• Cardiac output;
  • pregnancy;
  • uterine artery blood flow

Please cite this paper as: Flo K, Wilsgaard T, Vårtun Å, Acharya G. A longitudinal study of the relationship between maternal cardiac output measured by impedance cardiography and uterine artery blood flow in the second half of pregnancy. BJOG 2010;117:837–844.

Objective  To study serial changes in maternal systemic and uterine artery haemodynamics and establish reference ranges for the second half of pregnancy.

Design  Prospective longitudinal observational study.

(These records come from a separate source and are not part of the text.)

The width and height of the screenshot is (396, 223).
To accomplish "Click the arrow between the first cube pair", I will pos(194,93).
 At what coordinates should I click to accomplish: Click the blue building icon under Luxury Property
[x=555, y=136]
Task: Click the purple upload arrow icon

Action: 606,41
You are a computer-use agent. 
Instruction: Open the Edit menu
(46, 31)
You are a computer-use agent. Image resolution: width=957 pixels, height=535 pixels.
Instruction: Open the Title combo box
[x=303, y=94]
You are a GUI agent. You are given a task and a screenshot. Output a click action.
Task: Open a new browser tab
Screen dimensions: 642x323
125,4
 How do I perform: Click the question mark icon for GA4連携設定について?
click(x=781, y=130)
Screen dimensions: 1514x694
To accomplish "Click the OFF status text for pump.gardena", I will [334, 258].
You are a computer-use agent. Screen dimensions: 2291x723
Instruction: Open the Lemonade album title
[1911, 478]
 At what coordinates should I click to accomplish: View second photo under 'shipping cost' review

Setting  University hospital in Norway.

Population  Low-risk pregnant women.

Methods  Fifty-three low-risk pregnancies were evaluated at approximately 4-weekly intervals. Maternal systemic haemodynamics was assessed with impedance cardiography. Uterine artery blood velocity and diameter were measured using Doppler ultrasonography and uterine artery volume blood flow (Quta) was calculated as the product of mean velocity and cross-sectional area of the uterine artery. The fraction of cardiac output (CO) distributed to the uterine circulation was calculated as: Quta/CO × 100.

Main outcome measures  CO, Quta, uterine vascular resistance (Ruta) and the fraction of CO distributed to the uterine circulation.

Results  The CO increased (P = 0.0063) until 34 weeks and remained stable until term. Total Quta increased from 299 to 673 ml/minute and Ruta halved from 0.26 to 0.13 mmHg/ml/minute (P < 0.0001). The fraction of CO distributed to the uterine circulation increased from 5.6% to 11.7% (< 0.0001).

Conclusion  During the second half of pregnancy, Quta and the fraction of maternal CO distributed to the uterine circulation increase approximately two-fold, mainly as a result of decrease in Ruta.